**Work item:**
Once the line containing "Given: Click the Add Bus button" is found in the entries below, restate it and each following line word for word, stopping after the line containing "Task: Click the".

**Dataset:**
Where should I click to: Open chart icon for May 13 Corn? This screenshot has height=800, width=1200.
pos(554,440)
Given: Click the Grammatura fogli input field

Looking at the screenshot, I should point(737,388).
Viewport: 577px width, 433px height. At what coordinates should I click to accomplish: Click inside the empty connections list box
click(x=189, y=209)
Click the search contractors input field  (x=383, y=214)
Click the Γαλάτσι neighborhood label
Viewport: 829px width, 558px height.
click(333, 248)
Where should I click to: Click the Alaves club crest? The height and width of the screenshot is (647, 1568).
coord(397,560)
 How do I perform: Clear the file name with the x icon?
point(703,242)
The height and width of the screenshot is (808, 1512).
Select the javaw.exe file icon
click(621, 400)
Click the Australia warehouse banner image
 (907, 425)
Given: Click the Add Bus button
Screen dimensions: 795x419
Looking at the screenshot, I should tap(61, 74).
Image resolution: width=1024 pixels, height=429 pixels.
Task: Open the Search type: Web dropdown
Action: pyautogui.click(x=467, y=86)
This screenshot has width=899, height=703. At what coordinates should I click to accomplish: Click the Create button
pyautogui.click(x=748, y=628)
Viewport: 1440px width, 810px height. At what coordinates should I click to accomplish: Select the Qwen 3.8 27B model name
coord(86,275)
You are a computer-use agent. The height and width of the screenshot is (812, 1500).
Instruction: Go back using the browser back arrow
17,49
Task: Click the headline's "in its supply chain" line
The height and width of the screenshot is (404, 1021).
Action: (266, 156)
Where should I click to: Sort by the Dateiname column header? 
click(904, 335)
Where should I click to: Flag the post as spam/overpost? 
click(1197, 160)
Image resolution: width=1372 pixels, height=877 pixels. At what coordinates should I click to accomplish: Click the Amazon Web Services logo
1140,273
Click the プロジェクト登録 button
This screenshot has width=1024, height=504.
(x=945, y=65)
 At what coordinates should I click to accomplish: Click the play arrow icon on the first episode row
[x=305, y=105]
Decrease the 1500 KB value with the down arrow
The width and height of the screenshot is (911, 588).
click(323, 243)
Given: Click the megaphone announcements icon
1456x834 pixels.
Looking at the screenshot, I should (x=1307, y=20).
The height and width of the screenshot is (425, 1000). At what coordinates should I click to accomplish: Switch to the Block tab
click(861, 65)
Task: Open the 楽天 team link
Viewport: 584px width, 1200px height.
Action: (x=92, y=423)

**Exercise response:**
Given: Click the Add Bus button
Screen dimensions: 795x419
Looking at the screenshot, I should tap(61, 74).
Image resolution: width=1024 pixels, height=429 pixels.
Task: Open the Search type: Web dropdown
Action: pyautogui.click(x=467, y=86)
This screenshot has width=899, height=703. At what coordinates should I click to accomplish: Click the Create button
pyautogui.click(x=748, y=628)
Viewport: 1440px width, 810px height. At what coordinates should I click to accomplish: Select the Qwen 3.8 27B model name
coord(86,275)
You are a computer-use agent. The height and width of the screenshot is (812, 1500).
Instruction: Go back using the browser back arrow
17,49
Task: Click the headline's "in its supply chain" line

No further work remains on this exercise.